FINRA adopted Amazon Web Services (AWS) to support its new infrastructure, incorporated Cloudera, and used a host of open-source technologies to reduce costs. In a major upgrade to the Order Audit Trail System (OATS), FINRA uses Apache Hadoop to link 30 billion events per day into a holistic picture of market activity. This vast volume of data is made available to users by the new FastOLA application, which uses Hadoop and Hbase to respond to user queries that formerly took hours and were reduced to minutes. Hadoop, along with Hive, is also the foundation of the large library of surveillance analysis patterns that analyze trade sequences and relationships over different time periods to identify instances of non-compliance or market manipulation.
Apache Hadoop is integral to the validation and integration as well as to the analytics. Hadoop is used to integrate valid data and create order lifecycle graphs for each new order in the National Market System (NMS) and Over the Counter (OTC) equity markets. Even after the initial creation of these graphs, the database is progressively updated as both new and revised data is received from firms and exchanges.

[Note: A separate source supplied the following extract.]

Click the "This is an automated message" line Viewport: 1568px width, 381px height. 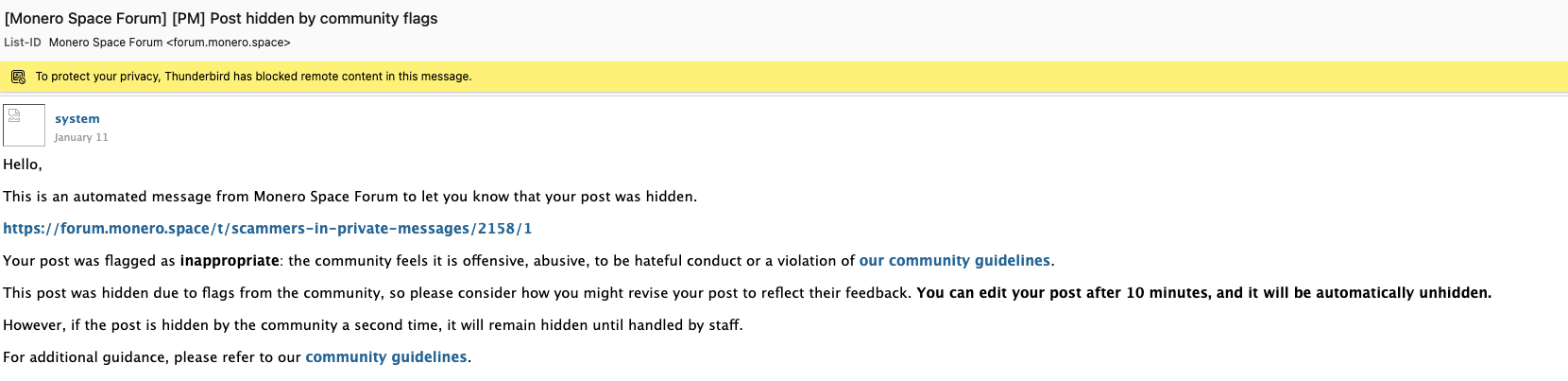[x=349, y=197]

Hadoop, along with Hive, is also the foundation of the process for executing surveillance patterns. These patterns analyze trades over specific time periods to identify instances of non-compliance or market manipulation. Finally, HBase is being used to support extremely rapid access to the order lifecycle graph database for the most common analyst queries.
Measurable/Quantifiable and “Soft” Benefits From This Initiative:
The use of HBase to access the order lifecycle graph database has reduced query response time by orders of magnitude. Queries that took hours now take seconds. This creates a far more interactive experience, allowing analysts to rapidly iterate and quickly converge on answers that would have been prohibitive in the prior system.
Redeveloping its market regulation systems on a Big Data/cloud platform is projected to bring a net cost benefit of $10 to $20 million annually. This benefit is divided in to savings derived from reduced costs of operational infrastructure as the specialized nature of the data appliances previously in use results in significant hardware and ongoing support requirements. In addition, the new platform deployment is helping to increase operational efficiency.
“As we make this move to the cloud, we will be a lot more agile in terms of responding to changes in the market,” says Cardillo. “We have our surveillance programs that kick out these alerts and exceptions and we want to make it as seamless as possible, perform the analytics on top of these alerts. Gone will be the days when there will be a bunch of intermediate technologists they have to call.”